● WORK REQUIRED: Copy exactly the lines that run from the top of the listing to the line containing "You are a GUI", both ends included, and omit the pictures.

● EXERCISE INPUTS:
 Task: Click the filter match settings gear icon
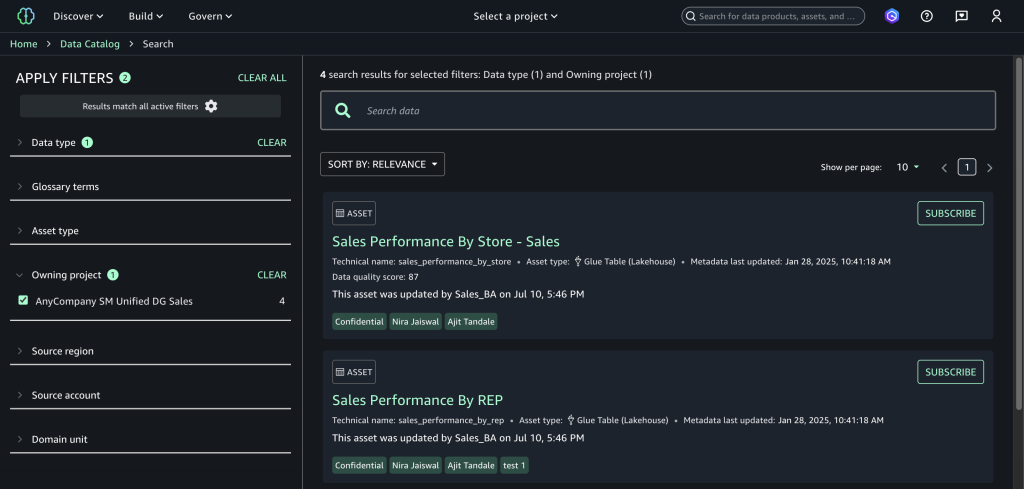[x=211, y=106]
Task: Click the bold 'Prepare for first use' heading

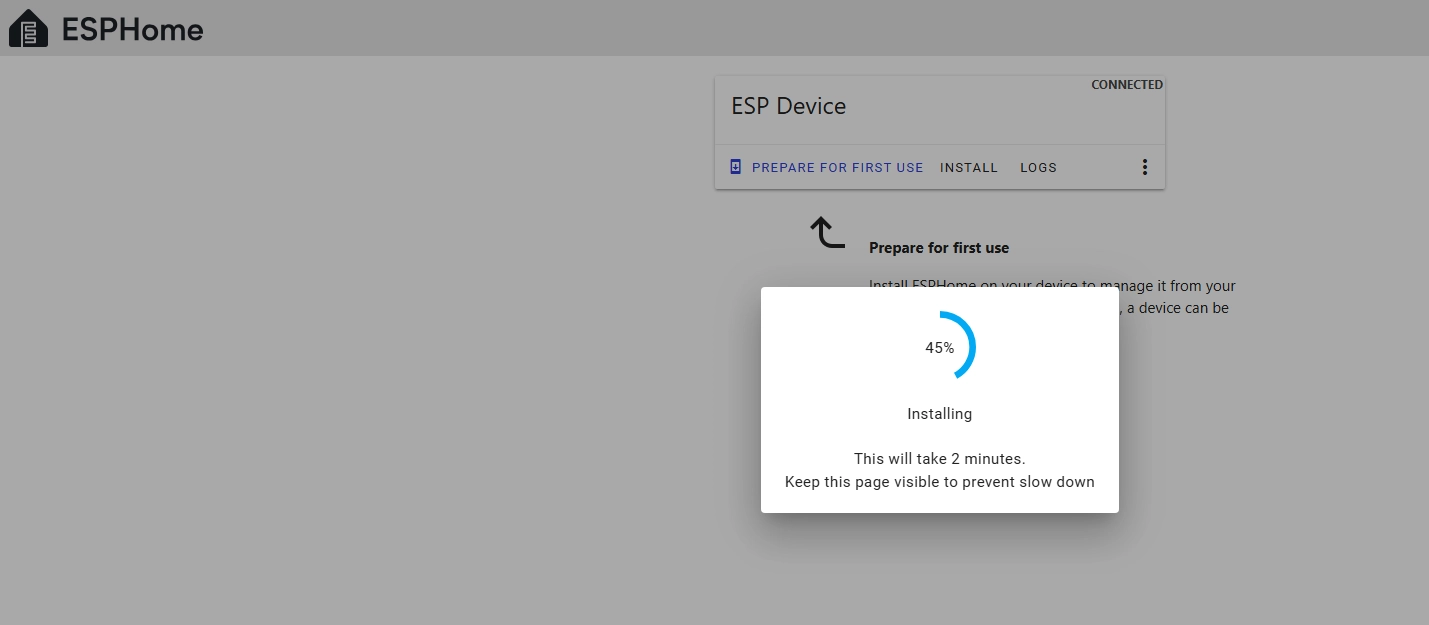Action: [x=938, y=248]
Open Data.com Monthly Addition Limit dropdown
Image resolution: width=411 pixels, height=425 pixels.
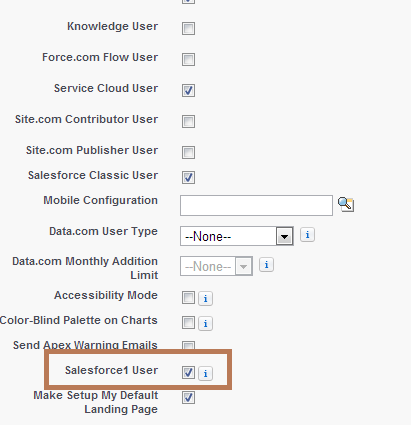(x=216, y=266)
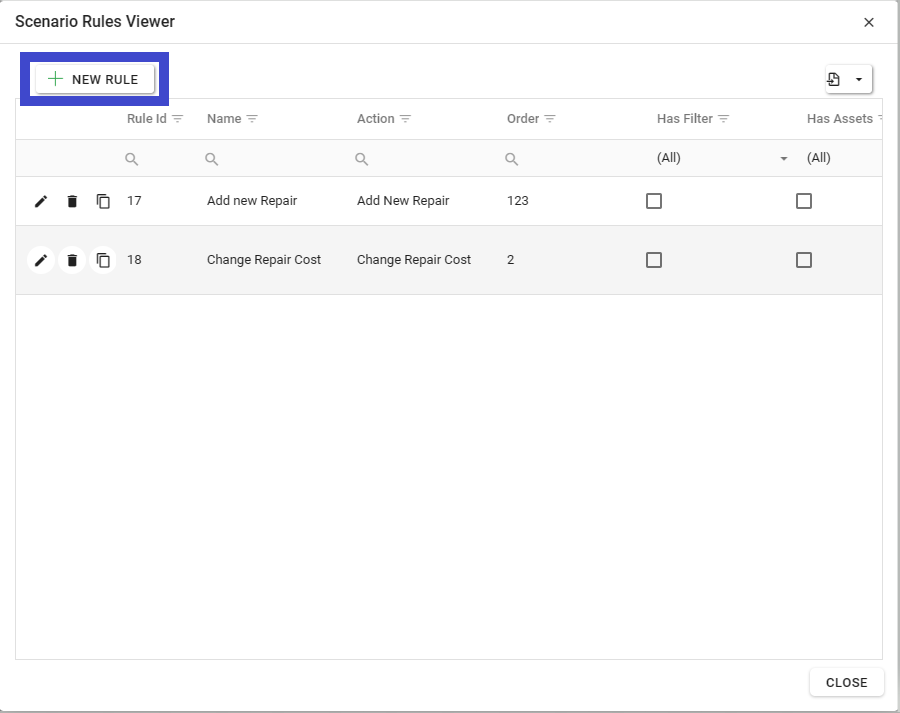The image size is (900, 713).
Task: Delete rule 18 with the trash icon
Action: pyautogui.click(x=72, y=260)
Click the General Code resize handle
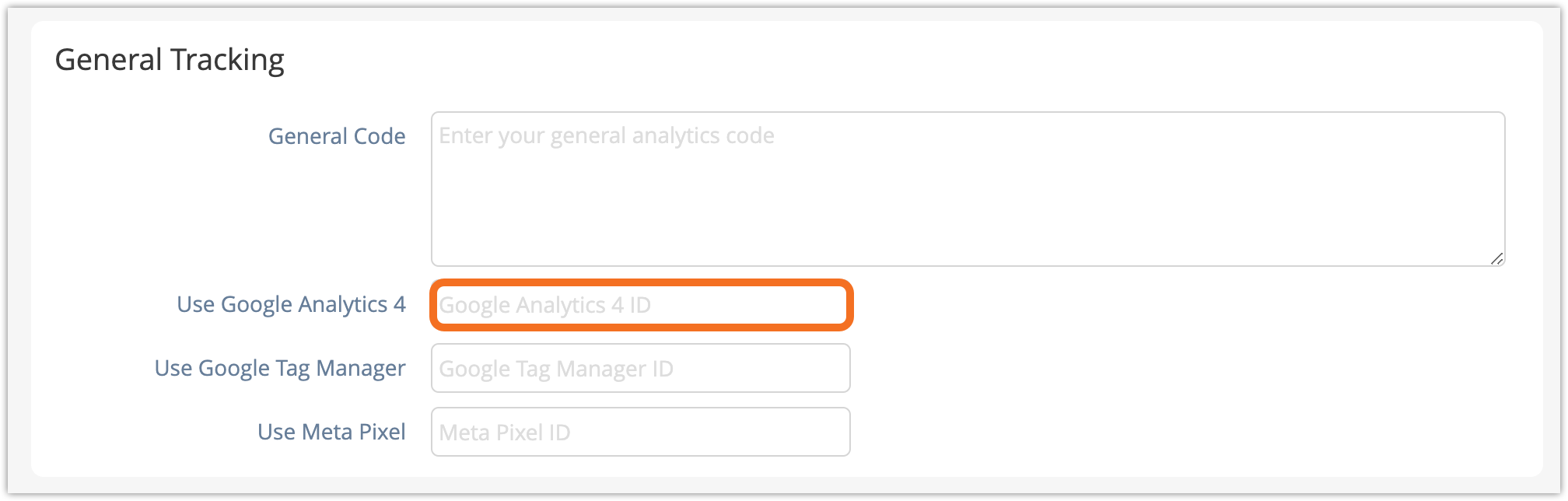Screen dimensions: 1568x501 click(x=1496, y=258)
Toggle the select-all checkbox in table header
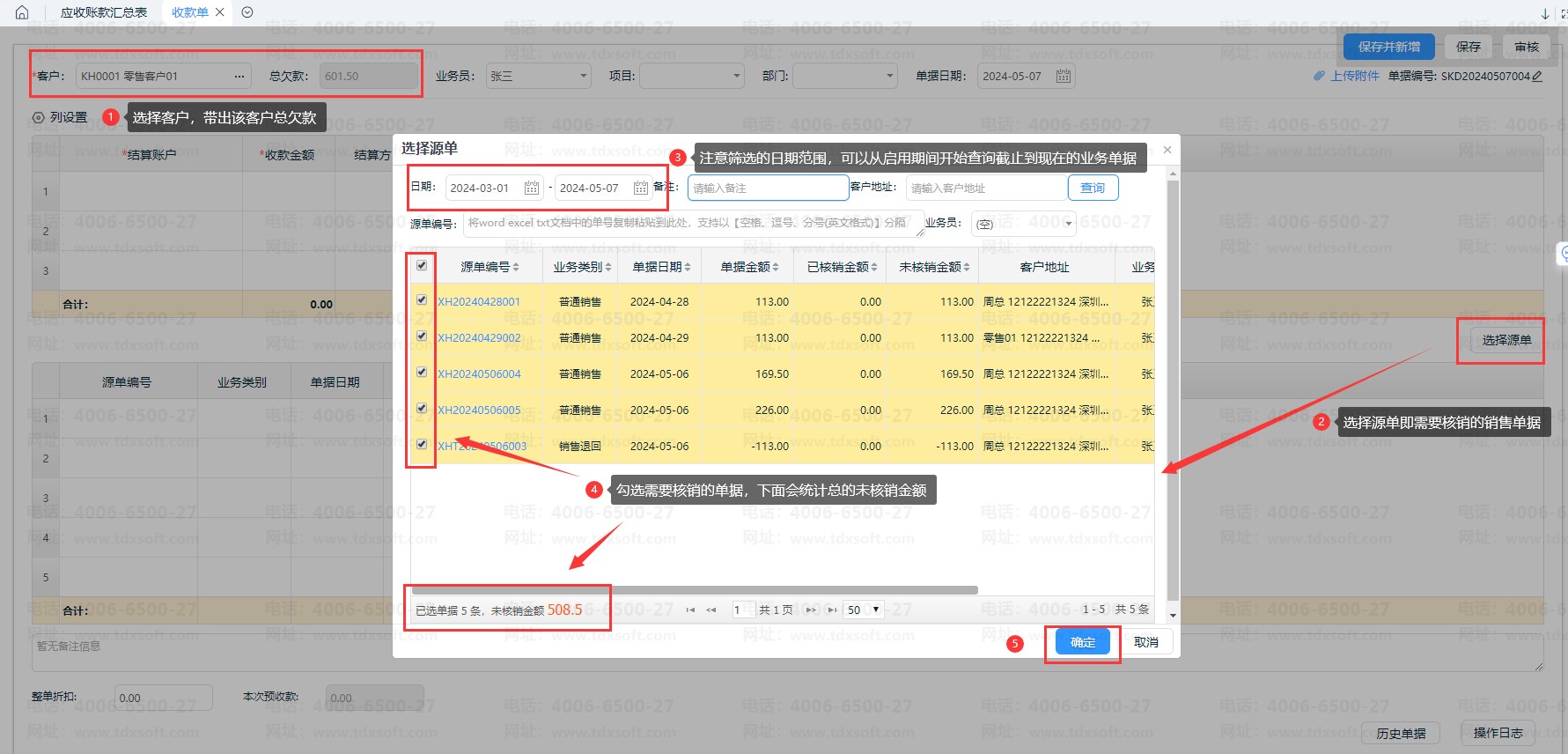 click(422, 265)
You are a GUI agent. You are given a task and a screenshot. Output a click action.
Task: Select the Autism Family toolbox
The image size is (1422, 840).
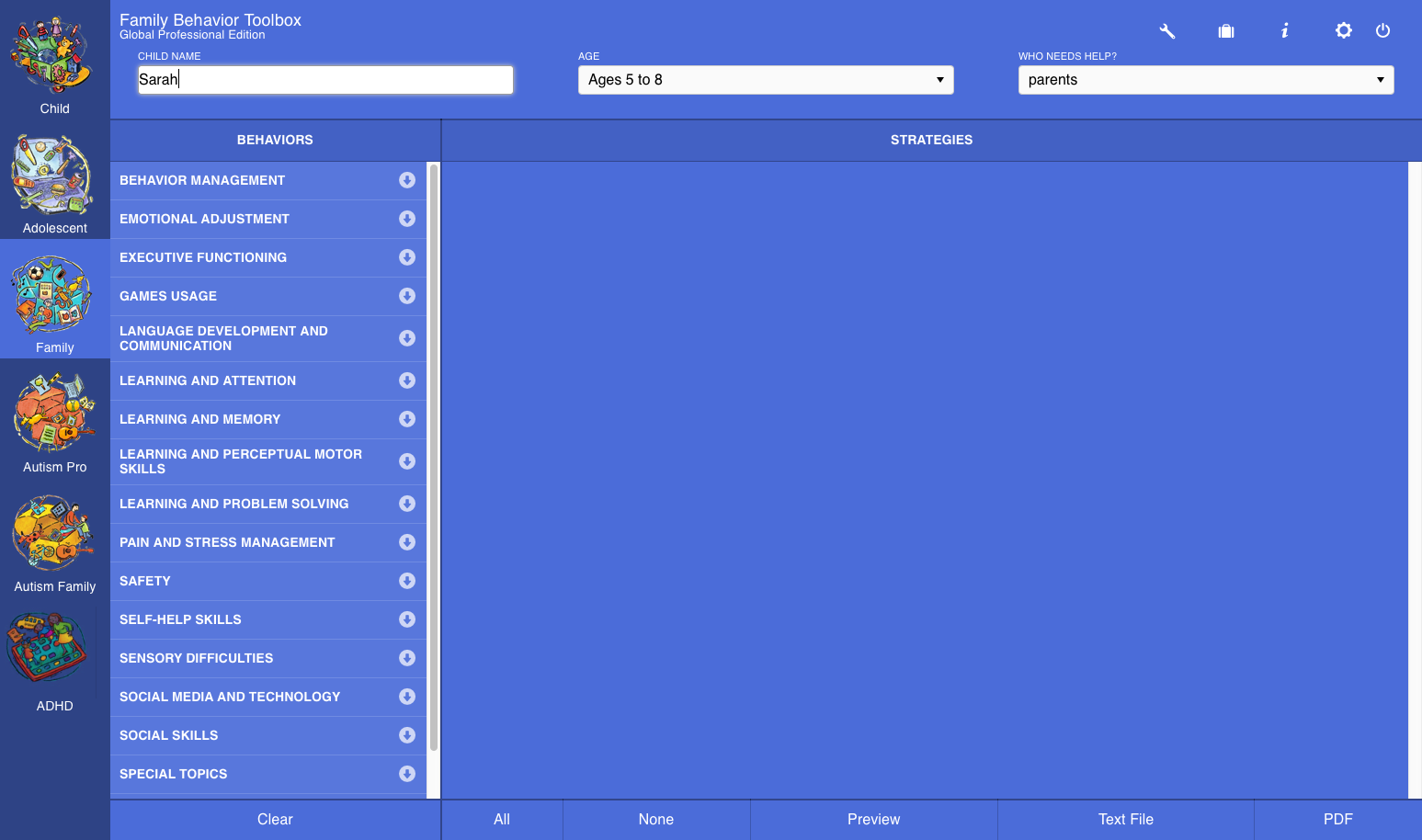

● REPLY:
 Task: Click the filter match settings gear icon
[x=211, y=106]
Task: Click the bold 'Prepare for first use' heading

Action: [x=938, y=248]
Open Data.com Monthly Addition Limit dropdown
Image resolution: width=411 pixels, height=425 pixels.
(x=216, y=266)
The image size is (900, 713).
Task: Delete rule 18 with the trash icon
Action: pyautogui.click(x=72, y=260)
Click the General Code resize handle
Screen dimensions: 1568x501 click(x=1496, y=258)
Toggle the select-all checkbox in table header
 click(422, 265)
You are a GUI agent. You are given a task and a screenshot. Output a click action.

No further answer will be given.